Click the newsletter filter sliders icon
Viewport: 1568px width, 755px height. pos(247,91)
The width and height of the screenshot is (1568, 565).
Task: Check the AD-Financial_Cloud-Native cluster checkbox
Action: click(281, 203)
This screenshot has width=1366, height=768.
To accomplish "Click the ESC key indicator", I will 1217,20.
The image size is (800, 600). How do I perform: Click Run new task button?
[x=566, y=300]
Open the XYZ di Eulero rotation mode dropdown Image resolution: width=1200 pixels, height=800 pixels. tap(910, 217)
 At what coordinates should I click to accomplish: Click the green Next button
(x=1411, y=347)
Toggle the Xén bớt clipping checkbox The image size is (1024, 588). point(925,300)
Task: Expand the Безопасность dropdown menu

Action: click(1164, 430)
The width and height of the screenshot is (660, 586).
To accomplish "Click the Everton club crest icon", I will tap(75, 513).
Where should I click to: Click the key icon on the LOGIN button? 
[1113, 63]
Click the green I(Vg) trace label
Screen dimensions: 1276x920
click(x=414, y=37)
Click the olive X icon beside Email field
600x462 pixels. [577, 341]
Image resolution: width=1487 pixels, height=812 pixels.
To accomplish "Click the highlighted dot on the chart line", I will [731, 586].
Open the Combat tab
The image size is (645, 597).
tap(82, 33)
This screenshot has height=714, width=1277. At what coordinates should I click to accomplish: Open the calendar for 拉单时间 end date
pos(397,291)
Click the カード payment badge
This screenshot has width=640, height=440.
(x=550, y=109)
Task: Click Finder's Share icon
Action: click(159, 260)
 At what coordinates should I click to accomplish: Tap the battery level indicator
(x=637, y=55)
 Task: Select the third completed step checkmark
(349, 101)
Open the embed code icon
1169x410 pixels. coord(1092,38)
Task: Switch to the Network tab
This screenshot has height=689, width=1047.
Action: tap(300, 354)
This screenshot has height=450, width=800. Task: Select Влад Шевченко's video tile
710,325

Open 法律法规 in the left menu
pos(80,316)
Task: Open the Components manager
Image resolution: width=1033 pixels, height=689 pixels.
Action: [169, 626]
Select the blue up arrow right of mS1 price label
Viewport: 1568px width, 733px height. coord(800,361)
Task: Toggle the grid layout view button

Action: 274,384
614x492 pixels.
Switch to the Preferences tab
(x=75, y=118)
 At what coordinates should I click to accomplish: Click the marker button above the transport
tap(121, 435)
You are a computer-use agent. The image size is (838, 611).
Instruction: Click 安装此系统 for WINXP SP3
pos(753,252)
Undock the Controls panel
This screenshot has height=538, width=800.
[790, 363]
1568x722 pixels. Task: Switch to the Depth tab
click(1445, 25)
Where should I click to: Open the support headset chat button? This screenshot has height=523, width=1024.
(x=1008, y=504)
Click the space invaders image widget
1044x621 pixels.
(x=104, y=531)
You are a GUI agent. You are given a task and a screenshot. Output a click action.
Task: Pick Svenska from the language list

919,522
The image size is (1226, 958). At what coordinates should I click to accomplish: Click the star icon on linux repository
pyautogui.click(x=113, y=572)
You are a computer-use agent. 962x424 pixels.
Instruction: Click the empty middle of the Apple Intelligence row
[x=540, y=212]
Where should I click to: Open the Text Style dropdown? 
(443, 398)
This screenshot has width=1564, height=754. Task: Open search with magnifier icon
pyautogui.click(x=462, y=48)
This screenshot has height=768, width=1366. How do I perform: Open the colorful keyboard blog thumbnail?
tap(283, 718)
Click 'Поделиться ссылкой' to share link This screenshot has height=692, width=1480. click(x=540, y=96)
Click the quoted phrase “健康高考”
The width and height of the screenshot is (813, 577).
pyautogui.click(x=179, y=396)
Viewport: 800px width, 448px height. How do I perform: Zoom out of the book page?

##########

# EXERCISE DETAILS
From the listing above, repeat exactly the lines starting at the line that includes "614x492 pixels." and ending at the line that includes "You are a computer-use agent. The", with nothing outside that span.

# RESULT FOR THIS TASK
614x492 pixels.
Switch to the Preferences tab
(x=75, y=118)
 At what coordinates should I click to accomplish: Click the marker button above the transport
tap(121, 435)
You are a computer-use agent. The image size is (838, 611).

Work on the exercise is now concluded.